5. GoldenEye’s Multiplayer Was a Last-Minute Addition

As good as the single-player campaign was in GoldenEye 007, the game is considered an N64 classic almost exclusively due to its addictive split-screen multiplayer. It may come as a shock then to learn that the game almost shipped without it! In fact, if it wasn’t for a few Rare employees breaking protocol and working on it without Nintendo’s blessing, the game would have just included the campaign.

Rare employee Steve Ellis and a few of his coworkers created it only a few weeks before the game was due to be shipped, but managed to put it into the game as experiment.

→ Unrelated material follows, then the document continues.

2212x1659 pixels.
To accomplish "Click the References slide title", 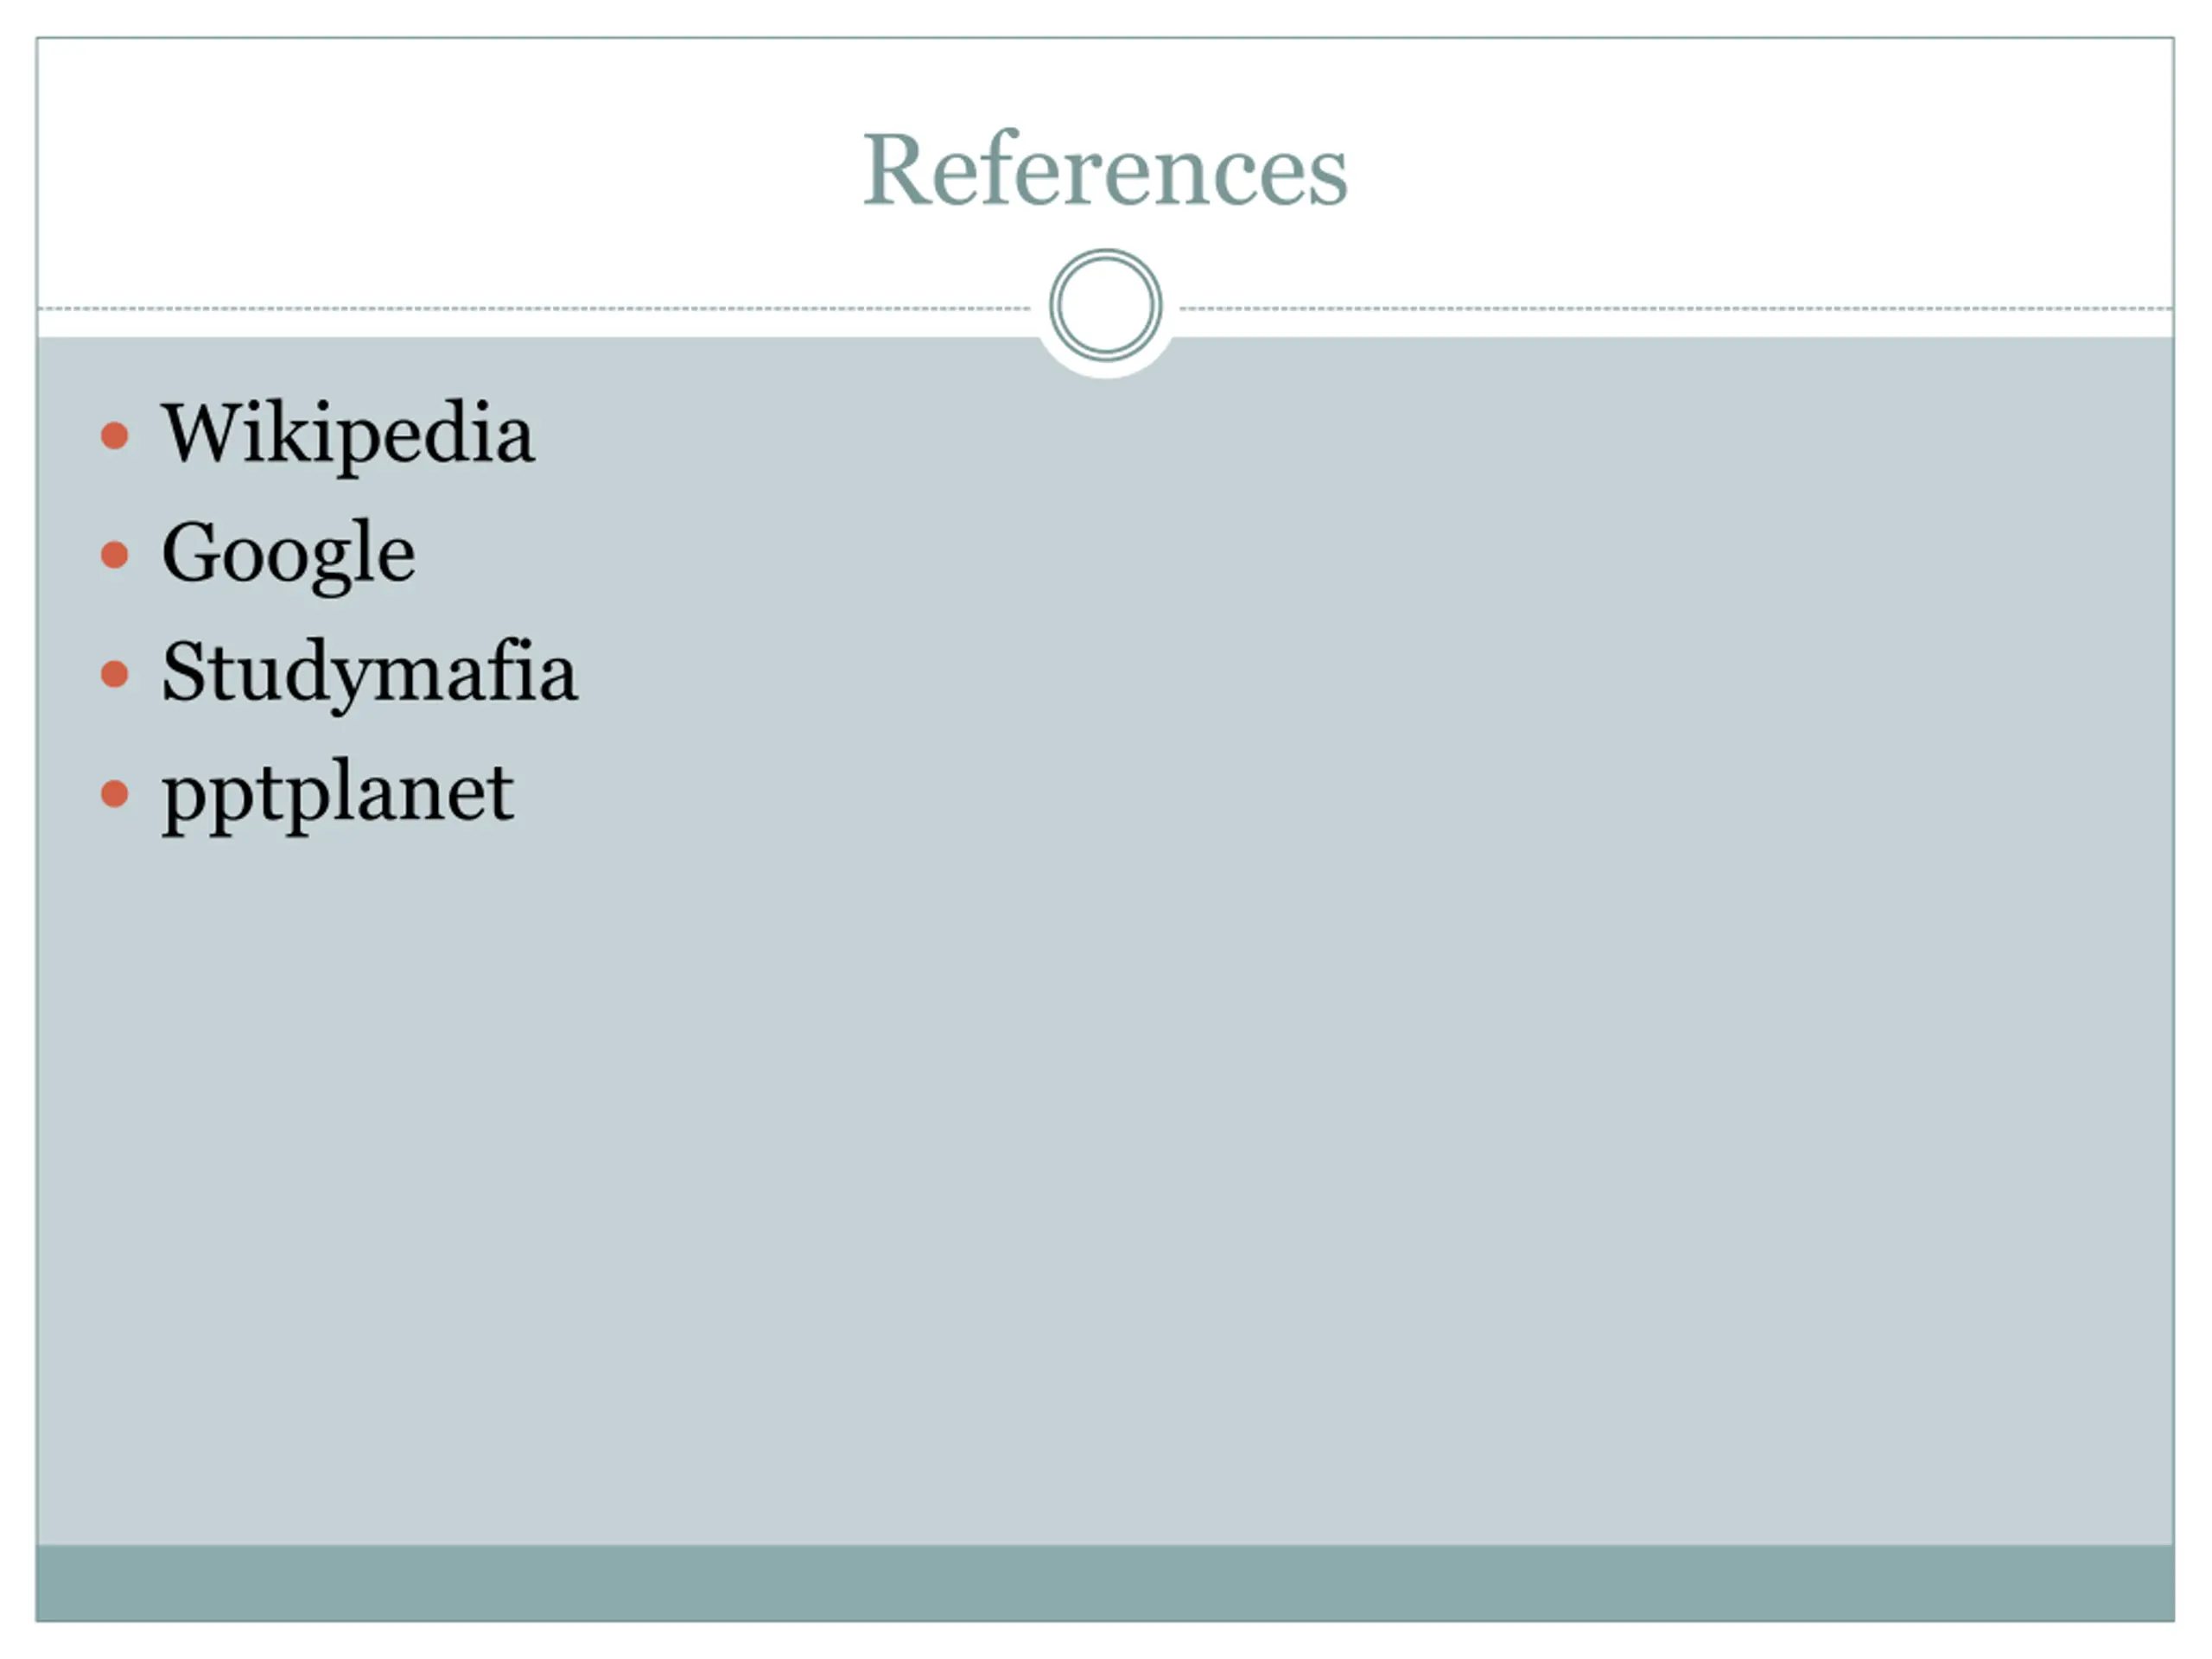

They had no idea how influential it would actually be and it’s safe to say that without its classic multiplayer mode, GoldenEye wouldn’t be anywhere near as fondly remembered as it is today.

Source: Nintendolife.com

4. The Nintendo DS Almost Had a Very Different Name

Nintendo has given its many gaming devices both incredible names and ones that just make you scratch your head (they’ll never live the Wii U down). Fortunately, there have been times in the company’s history where clearer heads have prevailed and avoided giving a product an otherwise regrettable name. Case in point: the Nintendo DS, which of course stands for “Dual Screen,” or “Developer’s System.” It’s simple, it’s elegant … and it’s a hell of a lot better than the Nintendo City Boy, which is an actual name floated around for the handheld at one point (oh god, we can just imagine the commercials set to Journey’s “Don’t Stop Believin” now). Admittedly, there is some debate as to whether Nintendo ever seriously considered going with the City Boy name, but an official filing with the U.S. Patent and Trademark Office says otherwise.

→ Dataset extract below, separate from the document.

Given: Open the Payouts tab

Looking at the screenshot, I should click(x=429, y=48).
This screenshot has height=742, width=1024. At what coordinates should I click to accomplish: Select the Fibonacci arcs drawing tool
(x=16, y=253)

It still wouldn’t have been as bad as “Wii U” though.

Source: GotGame.com

3. Mario + Koopa = Luigi

Most Nintendo fans know about Mario’s origins (he was named after Mario Segale, Nintendo’s surly American warehouse landlord), but what about his brother Luigi? Well, it turns out that Luigi was a byproduct of hardware limitations, as a lack of memory space made it so that Nintendo couldn’t add any new colors to the 1983 arcade game, Mario Bros.  When it came time to design the game’s second playable character, the developers opted to recycle assets who used the same character model as Mario, but with the green color of the game’s Koopa turtle enemies. In other words, Luigi is the lovechild of Mario and Koopa, which makes him Mario’s … son? It’s best not to think about it.

Source: Wallup.net

2. Nintendo Invented The D-Pad

While it’s hard to go back now that we’re all so used to analog control sticks, the D-Pad was an important hallmark of pretty much every early gaming controller and it was Nintendo who came up with the first design. It was actually our good friend Gunpei Yokoi who helped design the original D-Pad, as he headed development on the Game & Watch hardware introduced in 1982.

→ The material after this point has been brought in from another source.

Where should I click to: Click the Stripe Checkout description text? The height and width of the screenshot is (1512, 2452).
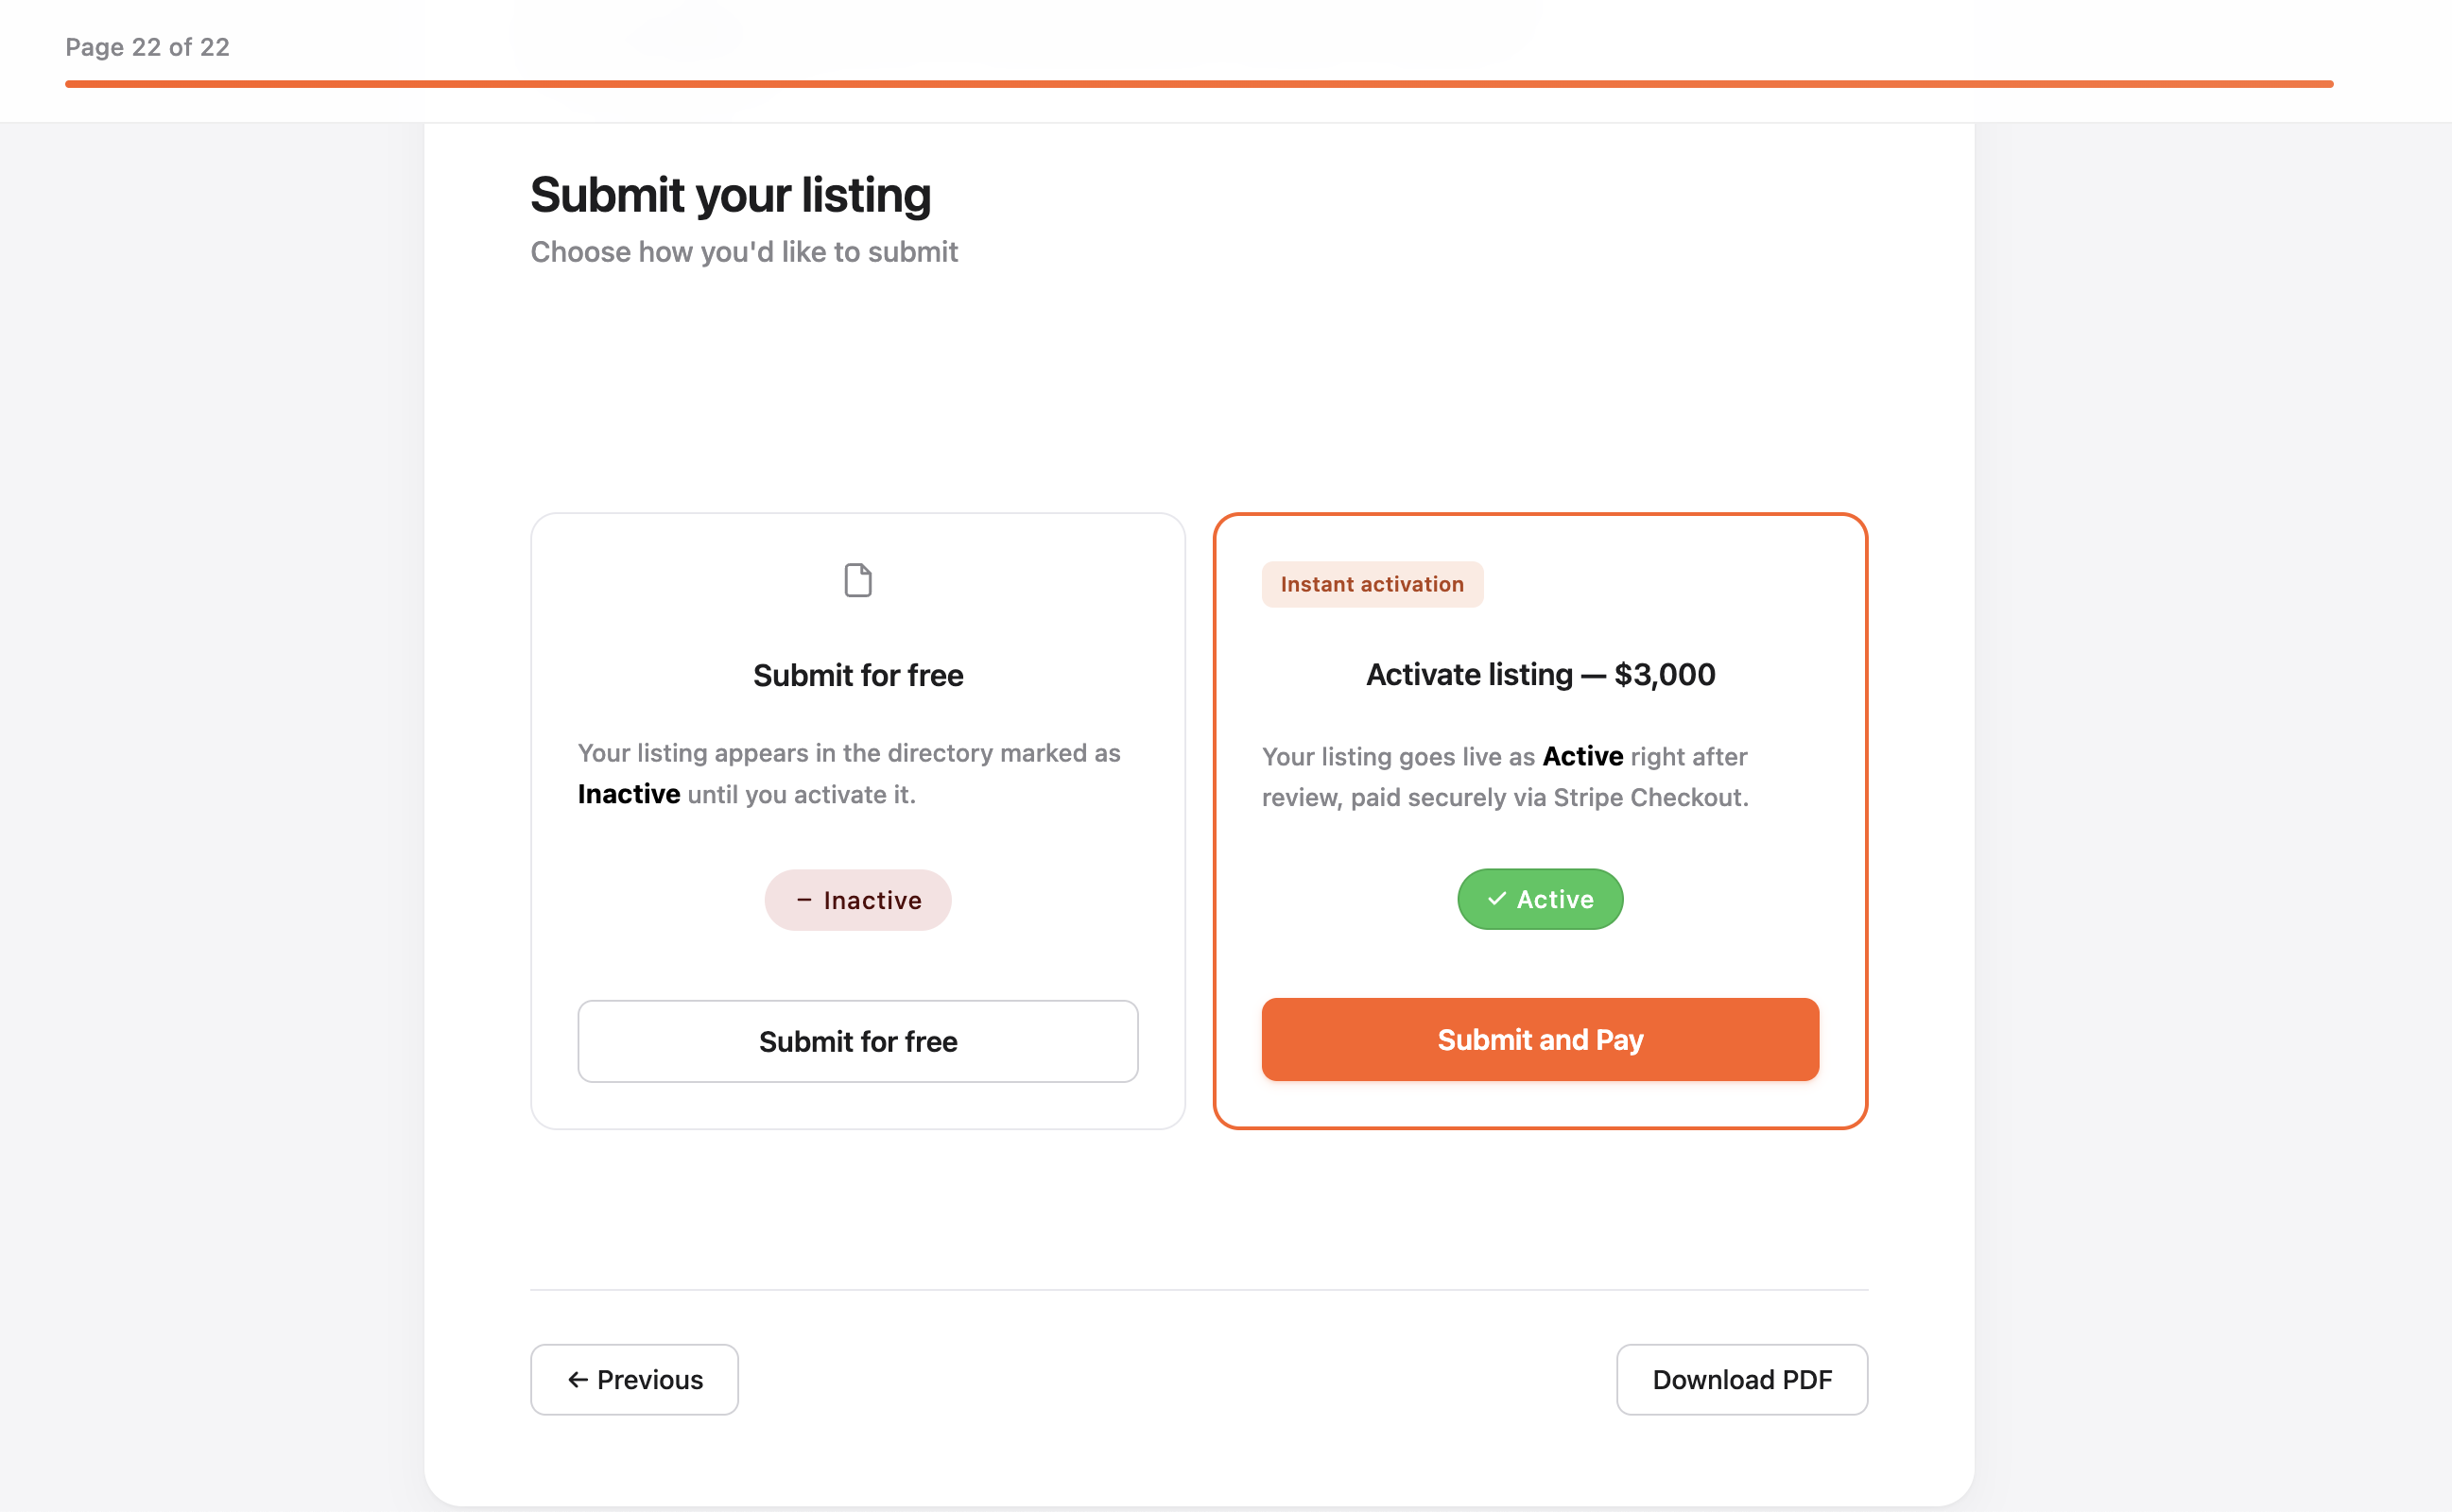point(1505,777)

The team decided to go with a cross shape and concave middle to best control 2D movement in the G&W port of Donkey Kong. Nintendo ended up patenting the D-Pad design and used it in their controller designs ever since, which is why companies like Sony and Microsoft have had to use different designs with their own controllers’ d-pads.

Source: Wallpaper Cave

1. The NES is the Longest-Lasting Gaming Console

The NES is one of, if not the most important console ever made, so it’s hardly surprising to learn that it was on the market for a long time. And when I say a long time, I mean that it holds the record for the longest-lasting gaming system in history. Originally launched in Japan in 1983 and North America in 1985, Nintendo of America discontinued the system in 1995 following a decade on the market, but the story was much different in Japan.

The NES lasted almost a full decade longer in the Land of the Rising Sun, with Nintendo finally calling it quits in 2003, a full twenty years after it was first released! And yet, the NES Classic was only on the market for six months. Nintendo, what gives?